The electric car is often presented by many manufacturers as an ecological alternative to the thermal car. However, the carbon footprint of this new mode of transport remains subject to debate, especially if we take into account the impact of its design. Despite the observation that 54% of French owners of electric vehicles regret their purchase*, largely due to repairability difficulties, it is crucial to note that electric vehicles emit 77% less CO2 emissions than a petrol car in France, from production until the end of their life**. However, electric vehicles begin their life cycle with an environmental debt, particularly during their manufacturing. For example, the production of an electric sedan is estimated to emit more than 10 tonnes of CO2, compared to 5 for a diesel car. In this context, it is imperative to give increased importance to the repairability or recycling of their components.

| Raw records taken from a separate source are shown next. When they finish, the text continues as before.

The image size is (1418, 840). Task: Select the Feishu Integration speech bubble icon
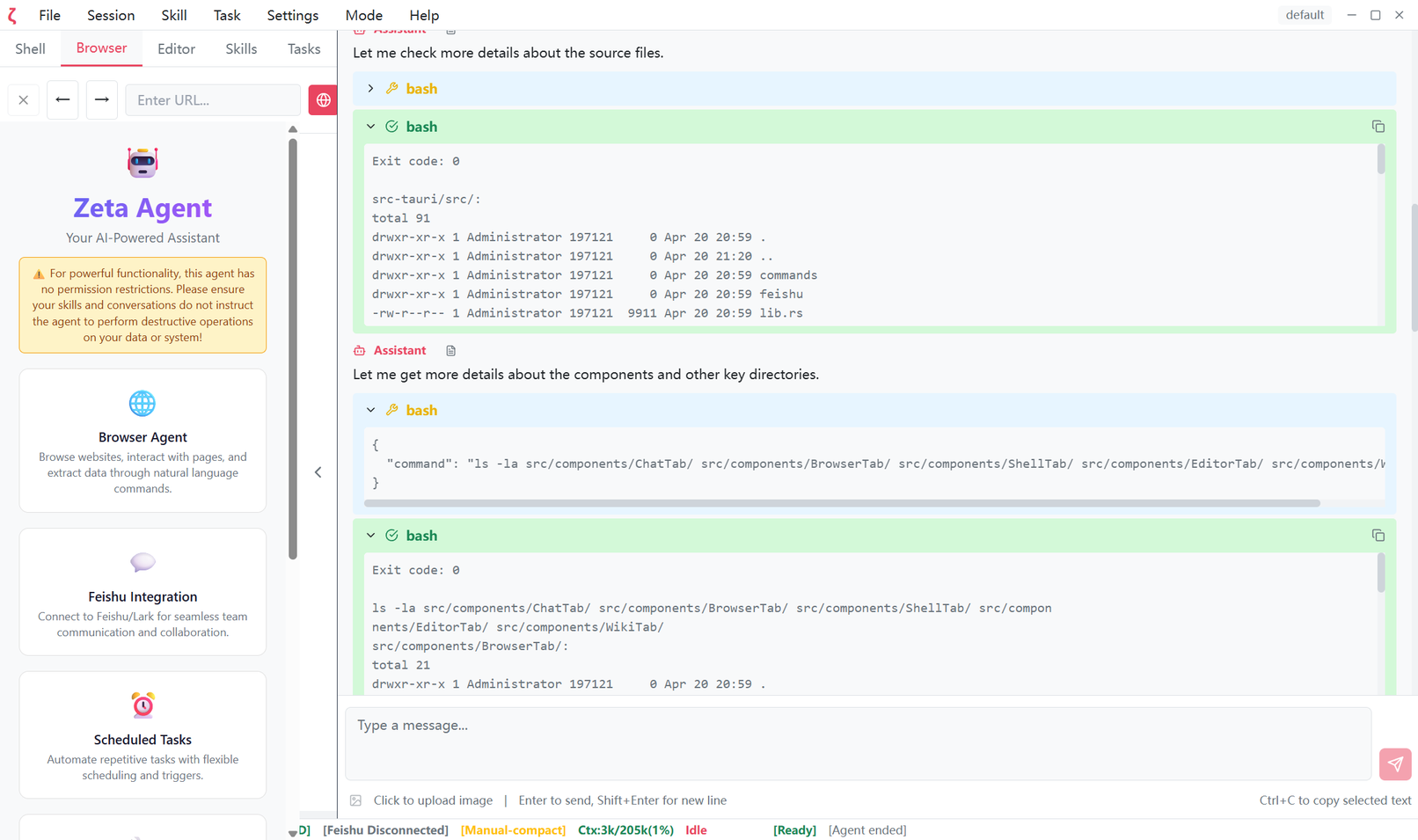[142, 562]
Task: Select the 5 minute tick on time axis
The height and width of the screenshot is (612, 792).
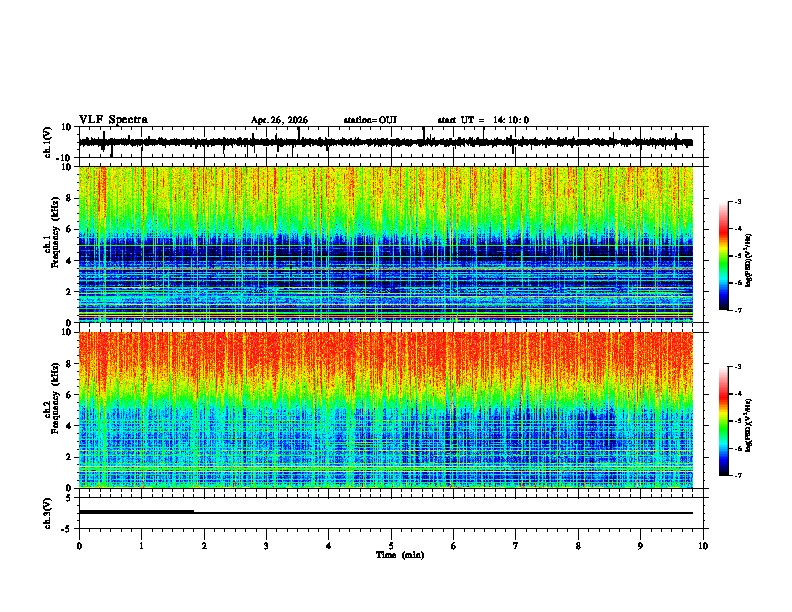Action: coord(391,546)
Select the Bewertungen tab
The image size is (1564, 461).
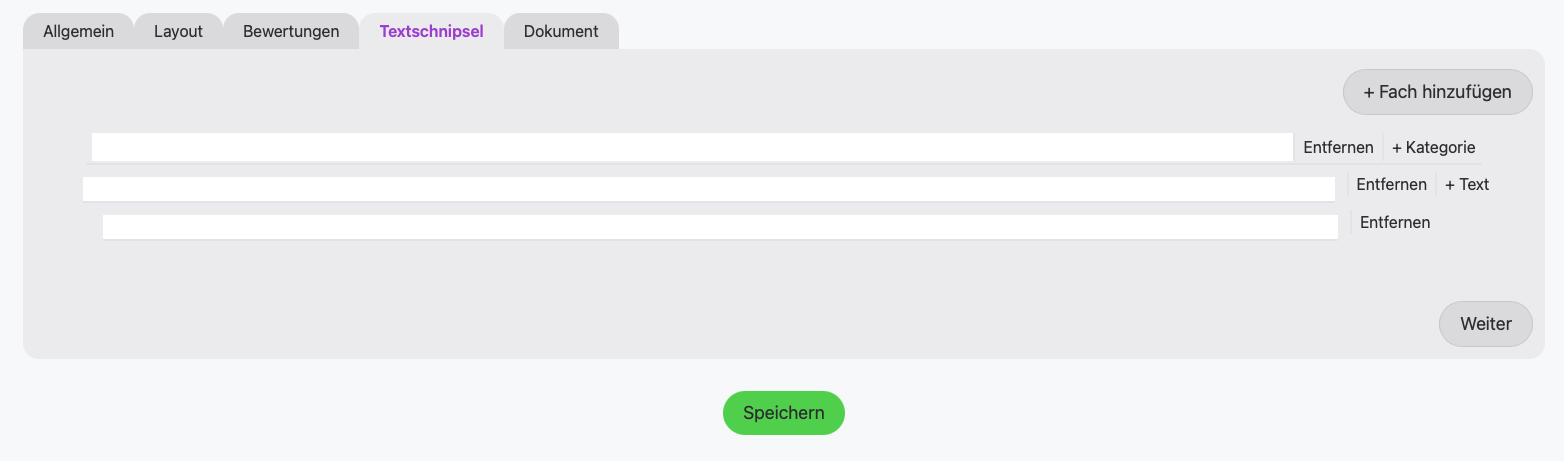[291, 31]
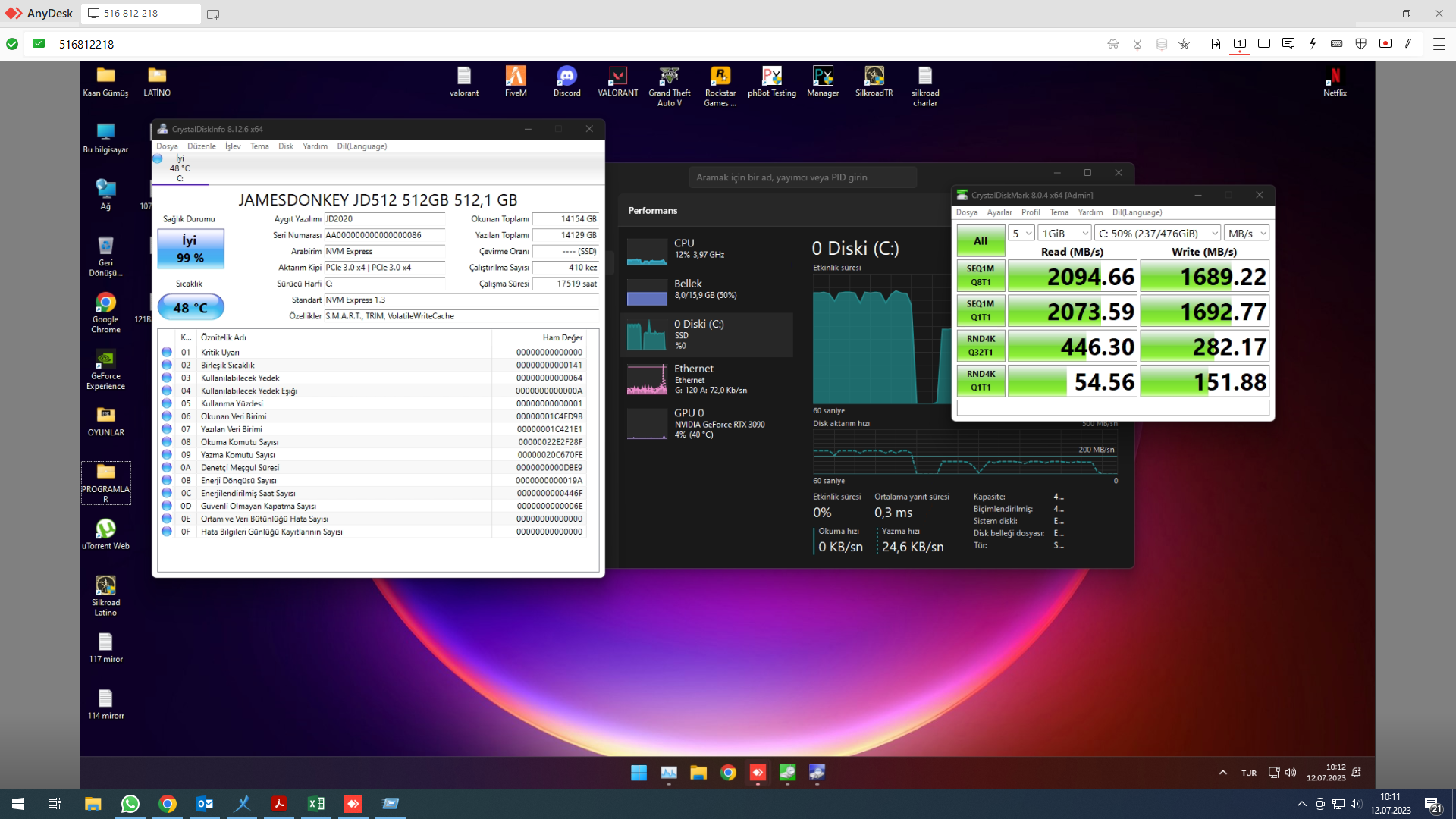This screenshot has height=819, width=1456.
Task: Start session recording with red-dot icon
Action: [1385, 44]
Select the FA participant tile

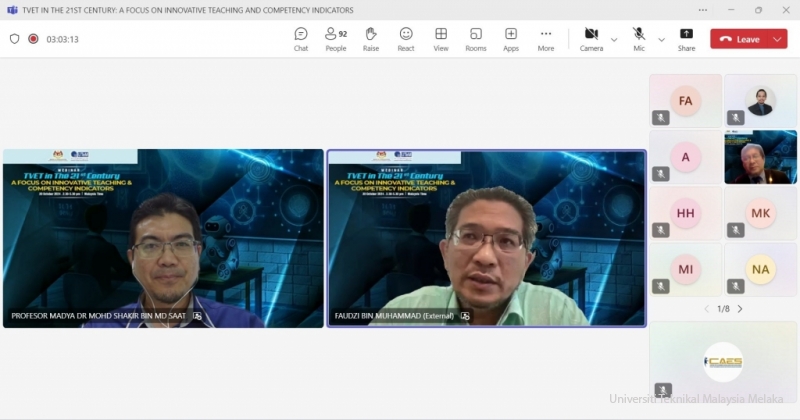(x=685, y=101)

Think of an electric vehicle as a modernized version of a thermal car, with an internal combustion engine replaced by an electric battery. This transition, centered on motorization, has major implications in terms of repairability. Component repair and recycling procedures are profoundly affected, while the value of component parts differs between the two types of vehicles, directly influencing their maintenance and durability.

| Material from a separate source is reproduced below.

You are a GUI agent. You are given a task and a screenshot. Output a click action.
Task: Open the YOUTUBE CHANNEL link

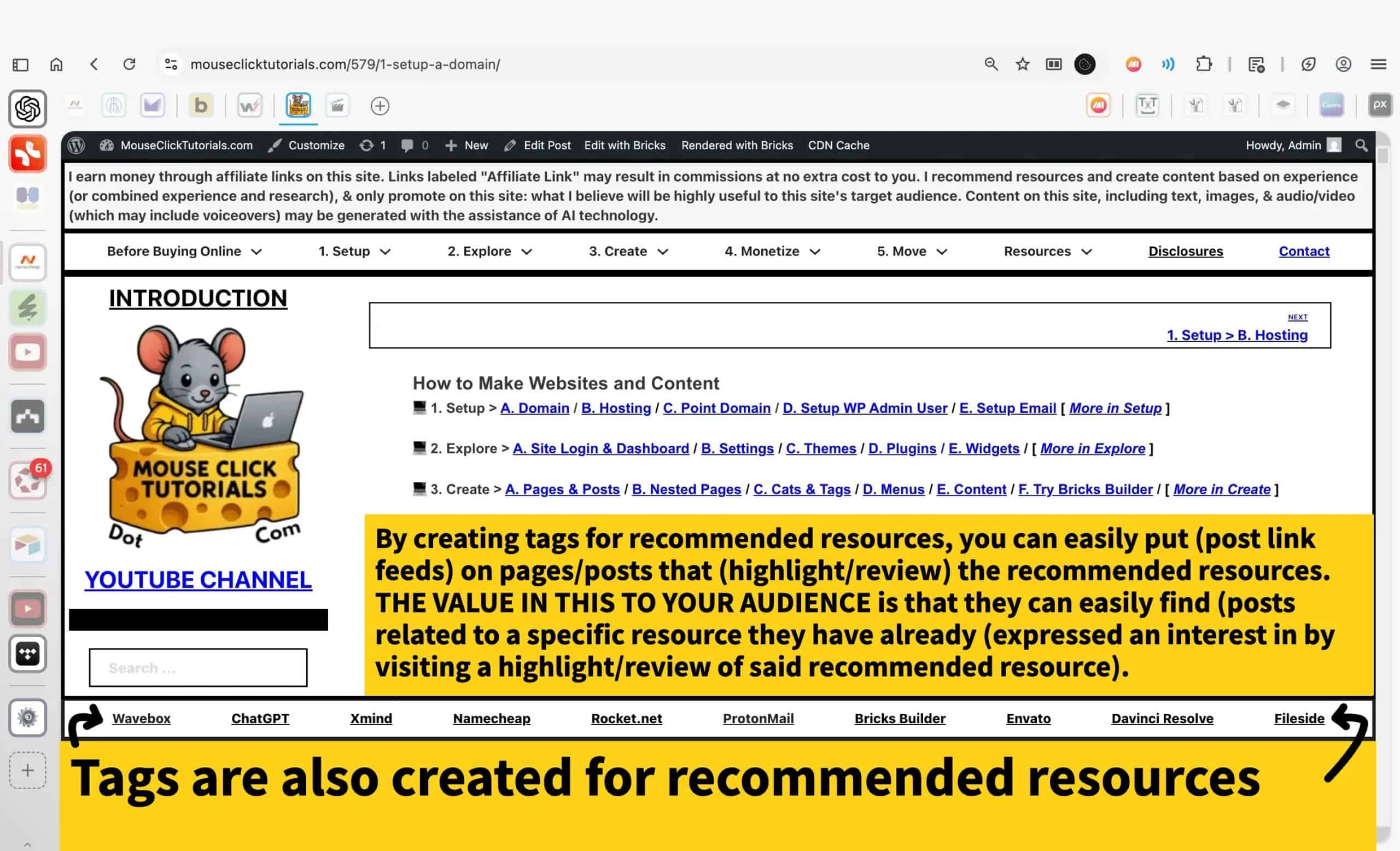198,579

Let's take the example of a 2005 Clio. When it is destined for scrapping, it is easily repossessed at an affordable price. A significant part of its value lies in the engine and gearbox, thus encouraging automobile scrapyards to recover these vehicles, dismantle the spare parts in perfect working order, and resell them at prices competitive with the price of the nine. Despite the numerous logistical, administrative and human costs involved, this practice remains viable and allows recycling professionals to be profitable in most cases.
On the other hand, for electric cars, the situation differs considerably. Although a rearview mirror remains a rearview mirror, the main source of value is no longer the engine but the battery, however it is difficult to dismantle and even more difficult to recycle or reuse. Consequently, a car scrapyard will have difficulty acquiring a damaged electric car at an affordable price and the resale of other spare parts will not generate profitability similar to the profitability of a thermal vehicle.
On the other hand, repairing electric vehicles and working on batteries requires real expertise and requires new approvals, specific installations and staff training. All these points constitute additional investments that are often dissuasive for automobile scrapyards or unprofitable.
Additionally, end-of-life electric vehicle batteries are classified as hazardous waste, which imposes strict management requirements. The high costs associated with their transport, as well as safety protocols, make their reuse or recycling economically unviable for professionals, who often simply store them.
Currently, we are seeing a growth in demand for spare parts on online platforms. However, auto scrapyards are struggling to cope due to challenges associated with processing, regulatory requirements, safety, and reuse of non-body parts. In addition, limited supply is noted, due to the recent introduction of these vehicles to the market.
To face these challenges, a global approach is necessary: first of all, it is essential to rethink the regulations, ease the constraints of transporting batteries and promote reconditioning rather than traditional storage in automobile scrapyards. This requires calling on operators specialized in reconditioning, benefiting from the approval of manufacturers. In addition, the valuation of end-of-life electric vehicles must focus on the resale of spare parts rather than on the simple mass of the vehicle. Valuing the end of life of these vehicles will help maintain demand for these parts, thus promoting a circular economy.
Finally, raising consumer awareness of the reality of the carbon footprint of EVs is crucial. Just as in the United Kingdom, advertising in France should not ignore the CO2 emissions generated during the manufacture and dismantling of batteries.
In conclusion, the repairability of electric vehicles is a crucial challenge in the transition towards truly more sustainable mobility. The technical and financial constraints faced by automobile scrapyards in the processing of used batteries highlight the need for concerted action by all players in the automobile industry.